The FBI has taken a high-profile role in addressing this malware, conducting an investigation that resulted in the seizure of the domain name toknowall.com as ostensibly having been used to redirect queries from stage 1 of the malware, allowing it to locate and install copies of stages 2 and 3. The US Justice Department also compelled the site Photobucket to disable known URLs used to distribute malware Stage 2.

===FBI recommendation on removing the infection===

On 25 May 2018, the FBI recommended that users reboot their at-risk devices. This would temporarily remove the stages 2 and 3 of the malware. Stage 1 would remain, leading the router to try re-downloading the payload and infecting the router again. However, prior to the recommendation the US Justice Department seized web endpoints the malware uses for Stage 2 installation.

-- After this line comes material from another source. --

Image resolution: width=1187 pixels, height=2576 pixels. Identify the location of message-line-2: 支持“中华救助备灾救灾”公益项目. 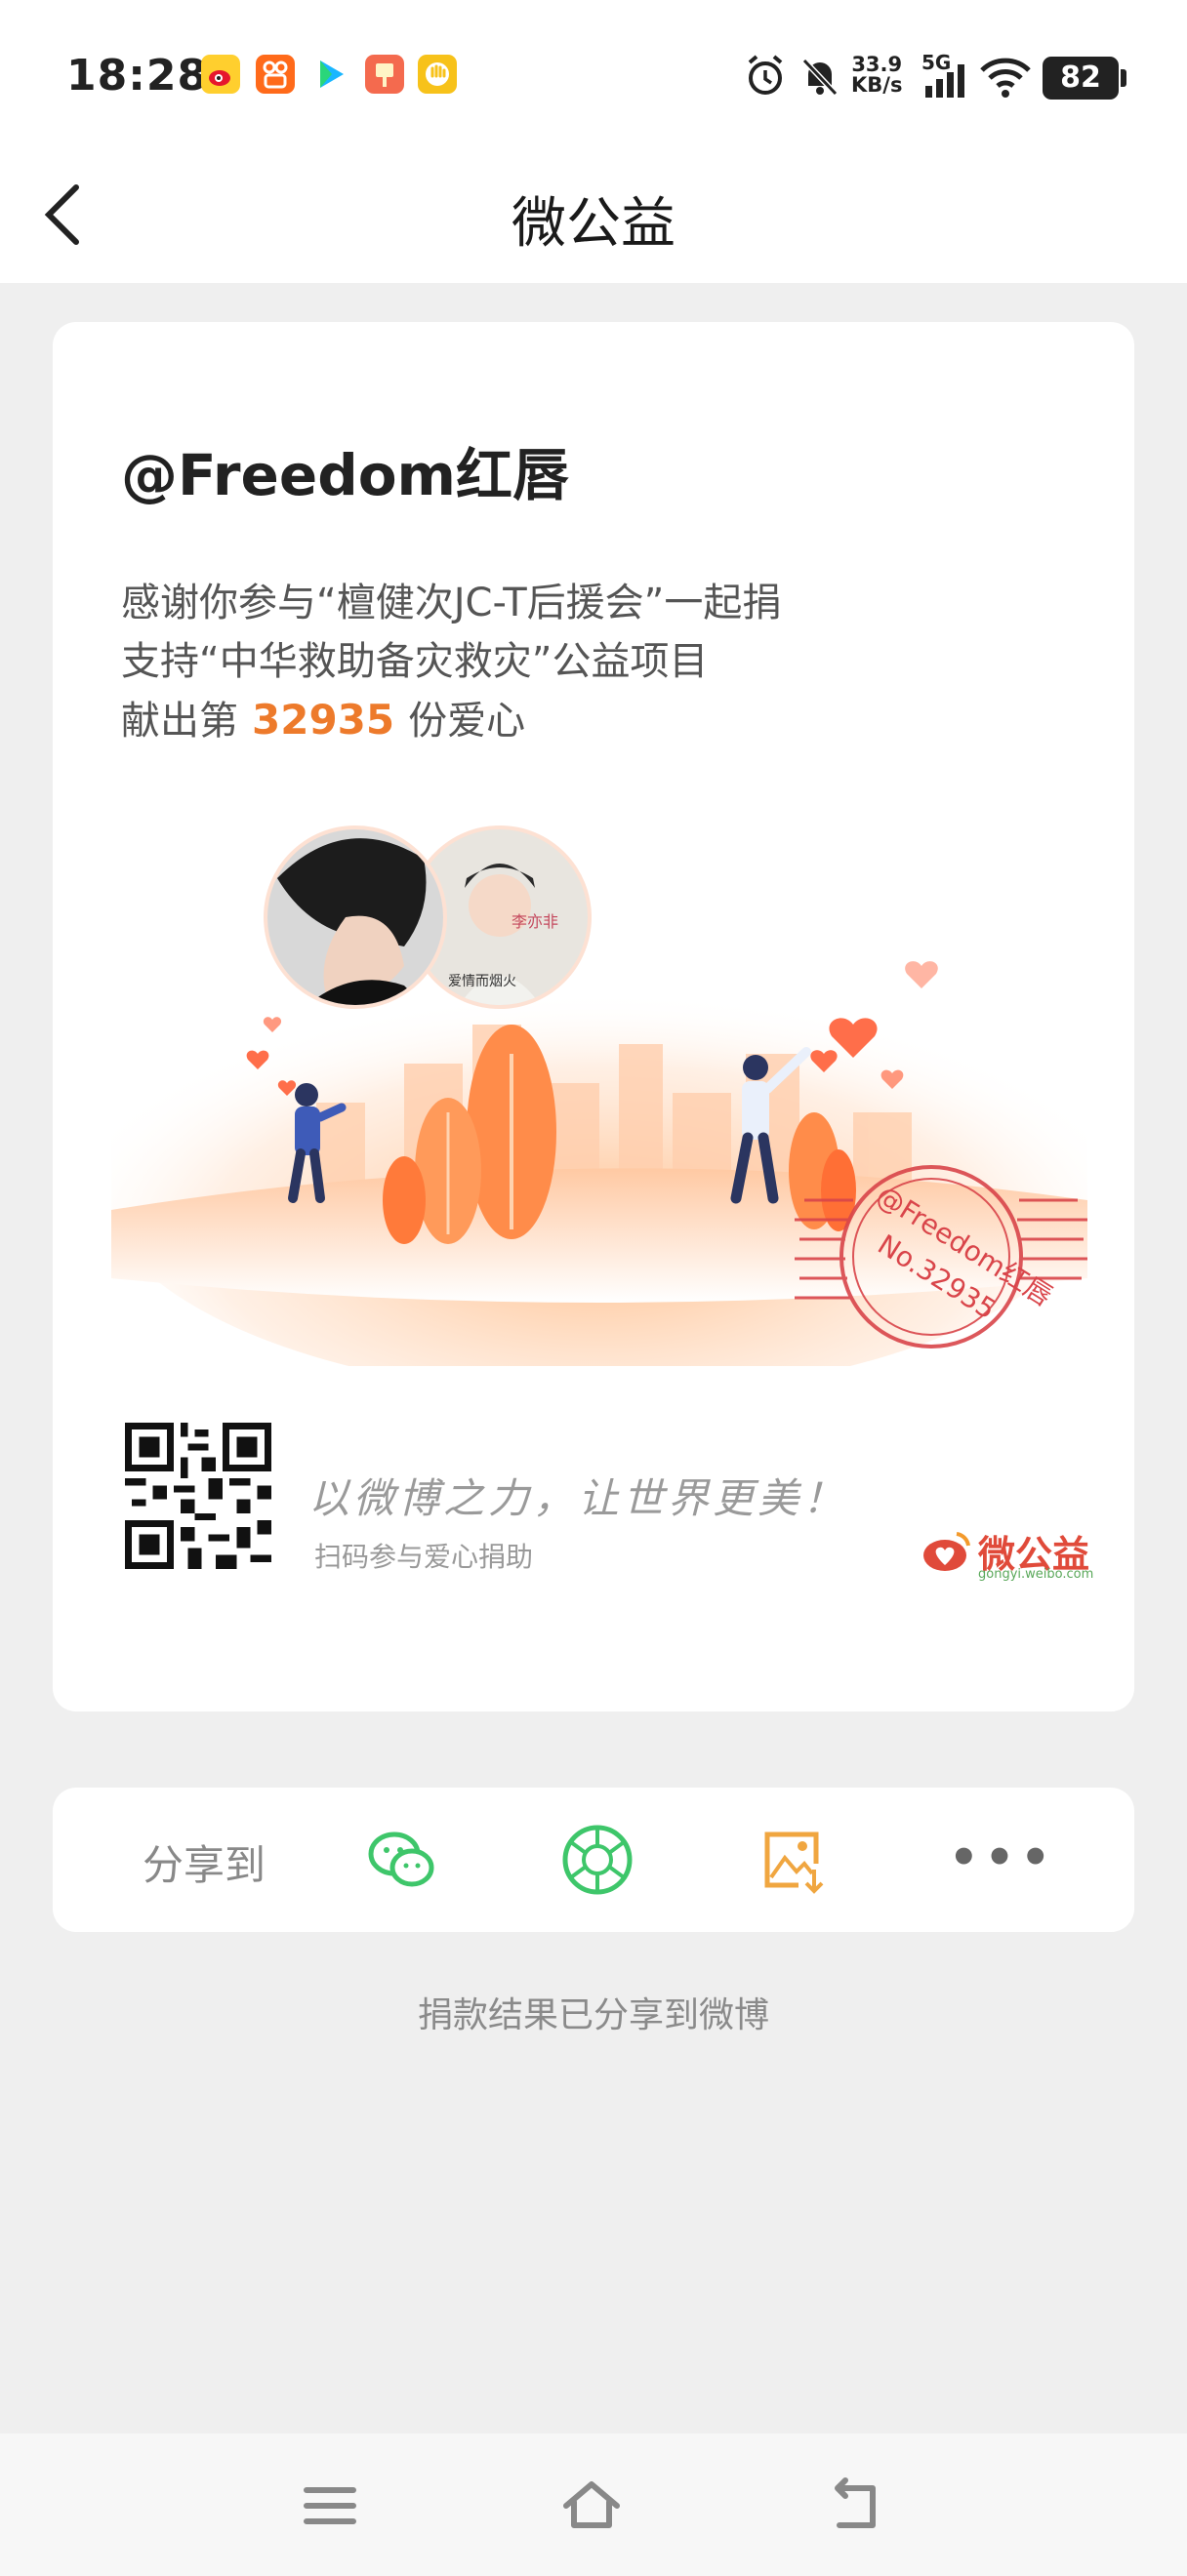
(415, 662).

Without these URLs, the malware must rely on the fallback socket listener for Stage 2 installation. This method requires threat actor command and control systems to contact each system to install Stage 2, increasing the threat actor's risk of being identified. The FBI further recommended users disable remote management on their devices and update the firmware. A firmware update removes all stages of the malware, though it is possible the device could be reinfected.

The FBI said that this would help them to find the servers distributing the payload.